→ **Record extracts**

----------------------------------------

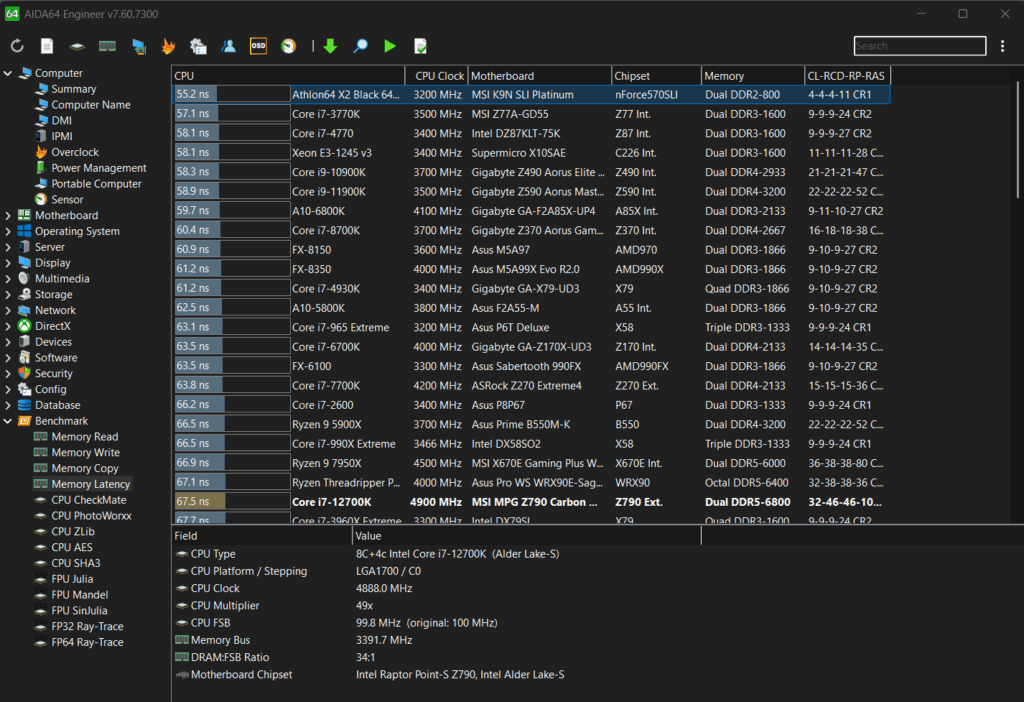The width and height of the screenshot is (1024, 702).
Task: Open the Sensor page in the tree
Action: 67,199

----------------------------------------

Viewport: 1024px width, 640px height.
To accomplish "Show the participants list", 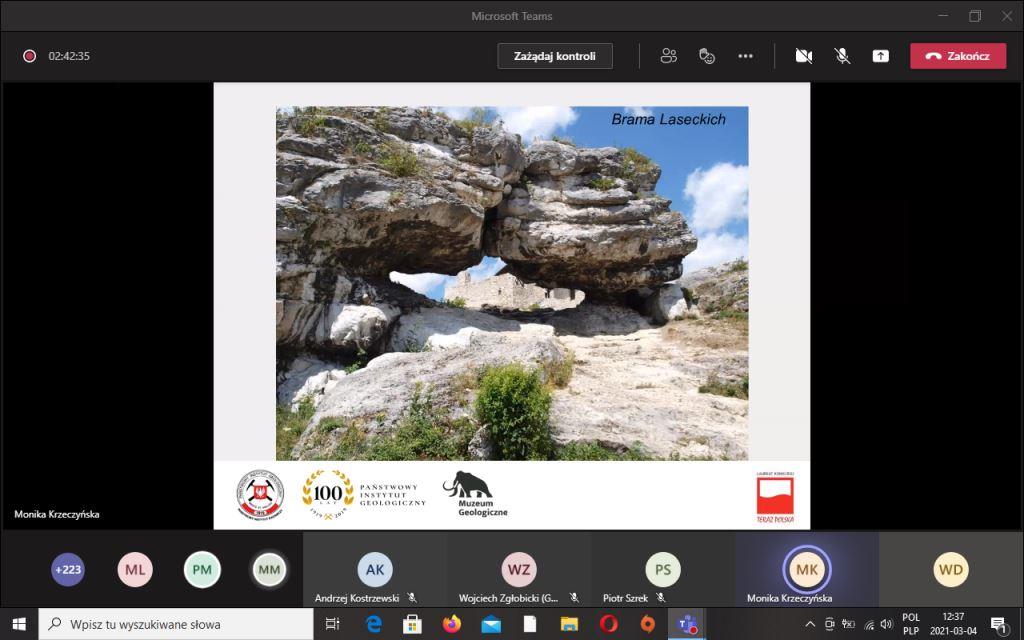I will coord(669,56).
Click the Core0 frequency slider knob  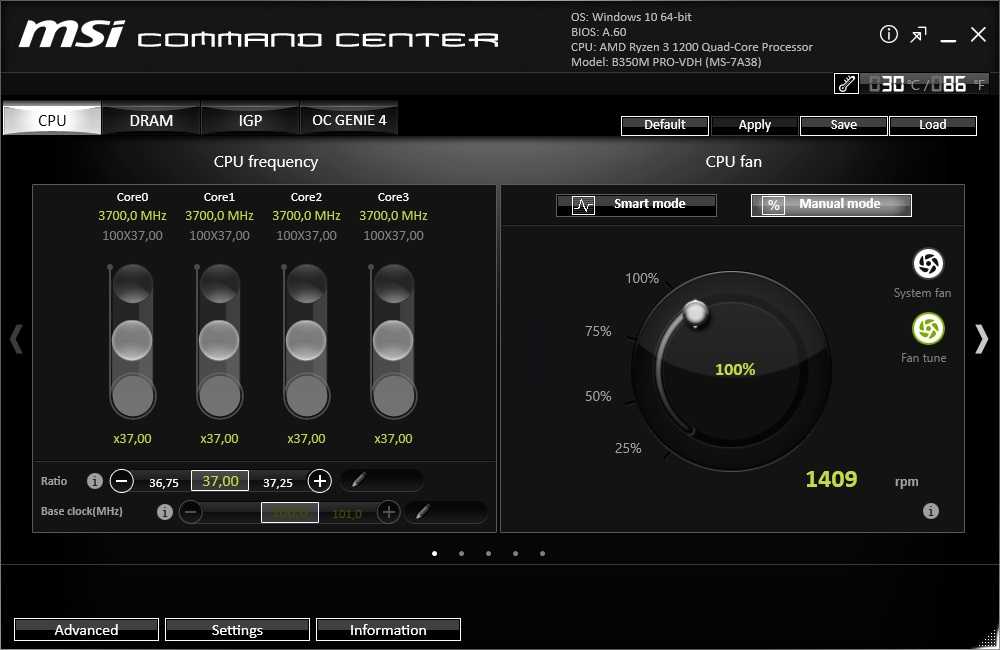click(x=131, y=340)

----------------------------------------

→ **Task to carry out**
Present the data from the line containing "The width and" through the line containing "Action: 67,199" as a Markdown table with two columns, Row and Line, giving each line its own numbered row. Skip blank lines and leave the pictures out.

→ **The answer**
| Row | Line |
|---|---|
| 1 | The width and height of the screenshot is (1024, 702). |
| 2 | Task: Open the Sensor page in the tree |
| 3 | Action: 67,199 |